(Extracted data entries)
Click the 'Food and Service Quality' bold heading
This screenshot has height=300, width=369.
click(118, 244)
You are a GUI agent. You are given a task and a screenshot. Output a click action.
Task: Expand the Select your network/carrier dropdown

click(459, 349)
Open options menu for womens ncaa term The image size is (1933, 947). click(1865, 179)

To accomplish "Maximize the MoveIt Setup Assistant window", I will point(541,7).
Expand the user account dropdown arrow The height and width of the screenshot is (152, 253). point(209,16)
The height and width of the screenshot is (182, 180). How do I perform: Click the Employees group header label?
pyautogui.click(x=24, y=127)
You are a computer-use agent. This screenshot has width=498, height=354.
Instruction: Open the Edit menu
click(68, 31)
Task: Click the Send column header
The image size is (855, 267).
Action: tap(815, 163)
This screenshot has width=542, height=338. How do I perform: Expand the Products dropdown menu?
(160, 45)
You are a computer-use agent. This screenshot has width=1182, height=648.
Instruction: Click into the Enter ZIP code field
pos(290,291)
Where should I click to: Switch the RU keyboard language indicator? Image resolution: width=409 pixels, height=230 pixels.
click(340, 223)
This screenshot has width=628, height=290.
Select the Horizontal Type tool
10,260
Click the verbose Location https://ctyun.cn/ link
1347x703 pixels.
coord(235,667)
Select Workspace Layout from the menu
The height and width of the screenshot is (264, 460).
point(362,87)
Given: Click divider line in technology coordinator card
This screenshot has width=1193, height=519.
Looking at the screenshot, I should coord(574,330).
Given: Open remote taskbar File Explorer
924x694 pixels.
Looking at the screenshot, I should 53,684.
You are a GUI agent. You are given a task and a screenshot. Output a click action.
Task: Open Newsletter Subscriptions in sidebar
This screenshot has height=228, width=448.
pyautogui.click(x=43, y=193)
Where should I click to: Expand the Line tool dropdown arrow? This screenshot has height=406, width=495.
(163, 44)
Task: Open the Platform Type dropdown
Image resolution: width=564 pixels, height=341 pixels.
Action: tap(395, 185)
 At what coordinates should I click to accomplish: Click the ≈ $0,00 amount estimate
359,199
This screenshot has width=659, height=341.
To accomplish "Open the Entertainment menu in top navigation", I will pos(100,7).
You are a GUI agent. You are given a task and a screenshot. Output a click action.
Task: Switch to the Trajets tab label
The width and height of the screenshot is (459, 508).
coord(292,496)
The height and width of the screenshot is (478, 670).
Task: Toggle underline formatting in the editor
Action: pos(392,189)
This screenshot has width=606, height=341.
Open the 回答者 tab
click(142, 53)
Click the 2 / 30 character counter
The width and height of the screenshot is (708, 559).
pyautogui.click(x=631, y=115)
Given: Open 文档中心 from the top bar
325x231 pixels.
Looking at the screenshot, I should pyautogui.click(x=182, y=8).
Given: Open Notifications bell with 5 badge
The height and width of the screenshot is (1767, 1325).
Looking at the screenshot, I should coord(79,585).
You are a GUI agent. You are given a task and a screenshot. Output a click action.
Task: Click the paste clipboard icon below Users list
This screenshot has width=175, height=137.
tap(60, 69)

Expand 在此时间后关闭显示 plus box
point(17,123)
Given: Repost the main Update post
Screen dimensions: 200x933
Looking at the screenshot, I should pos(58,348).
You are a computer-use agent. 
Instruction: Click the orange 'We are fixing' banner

**Exercise directions**.
Please give all the entries above again, exactly as they stand.

**Your response**.
Click the 'Food and Service Quality' bold heading
This screenshot has height=300, width=369.
click(118, 244)
You are a GUI agent. You are given a task and a screenshot. Output a click action.
Task: Expand the Select your network/carrier dropdown

click(459, 349)
Open options menu for womens ncaa term The image size is (1933, 947). click(1865, 179)

To accomplish "Maximize the MoveIt Setup Assistant window", I will point(541,7).
Expand the user account dropdown arrow The height and width of the screenshot is (152, 253). point(209,16)
The height and width of the screenshot is (182, 180). How do I perform: Click the Employees group header label?
pyautogui.click(x=24, y=127)
You are a computer-use agent. This screenshot has width=498, height=354.
Instruction: Open the Edit menu
click(68, 31)
Task: Click the Send column header
The image size is (855, 267).
Action: tap(815, 163)
This screenshot has width=542, height=338. How do I perform: Expand the Products dropdown menu?
(160, 45)
You are a computer-use agent. This screenshot has width=1182, height=648.
Instruction: Click into the Enter ZIP code field
pos(290,291)
Where should I click to: Switch the RU keyboard language indicator? Image resolution: width=409 pixels, height=230 pixels.
click(340, 223)
This screenshot has width=628, height=290.
Select the Horizontal Type tool
10,260
Click the verbose Location https://ctyun.cn/ link
1347x703 pixels.
coord(235,667)
Select Workspace Layout from the menu
The height and width of the screenshot is (264, 460).
point(362,87)
Given: Click divider line in technology coordinator card
This screenshot has width=1193, height=519.
Looking at the screenshot, I should coord(574,330).
Given: Open remote taskbar File Explorer
924x694 pixels.
Looking at the screenshot, I should 53,684.
You are a GUI agent. You are given a task and a screenshot. Output a click action.
Task: Open Newsletter Subscriptions in sidebar
This screenshot has height=228, width=448.
pyautogui.click(x=43, y=193)
Where should I click to: Expand the Line tool dropdown arrow? This screenshot has height=406, width=495.
(163, 44)
Task: Open the Platform Type dropdown
Image resolution: width=564 pixels, height=341 pixels.
Action: tap(395, 185)
 At what coordinates should I click to accomplish: Click the ≈ $0,00 amount estimate
359,199
This screenshot has width=659, height=341.
To accomplish "Open the Entertainment menu in top navigation", I will pos(100,7).
You are a GUI agent. You are given a task and a screenshot. Output a click action.
Task: Switch to the Trajets tab label
The width and height of the screenshot is (459, 508).
coord(292,496)
The height and width of the screenshot is (478, 670).
Task: Toggle underline formatting in the editor
Action: pos(392,189)
This screenshot has width=606, height=341.
Open the 回答者 tab
click(142, 53)
Click the 2 / 30 character counter
The width and height of the screenshot is (708, 559).
pyautogui.click(x=631, y=115)
Given: Open 文档中心 from the top bar
325x231 pixels.
Looking at the screenshot, I should pyautogui.click(x=182, y=8).
Given: Open Notifications bell with 5 badge
The height and width of the screenshot is (1767, 1325).
Looking at the screenshot, I should coord(79,585).
You are a GUI agent. You are given a task and a screenshot. Output a click action.
Task: Click the paste clipboard icon below Users list
This screenshot has width=175, height=137.
tap(60, 69)

Expand 在此时间后关闭显示 plus box
point(17,123)
Given: Repost the main Update post
Screen dimensions: 200x933
Looking at the screenshot, I should pos(58,348).
You are a computer-use agent. 
Instruction: Click the orange 'We are fixing' banner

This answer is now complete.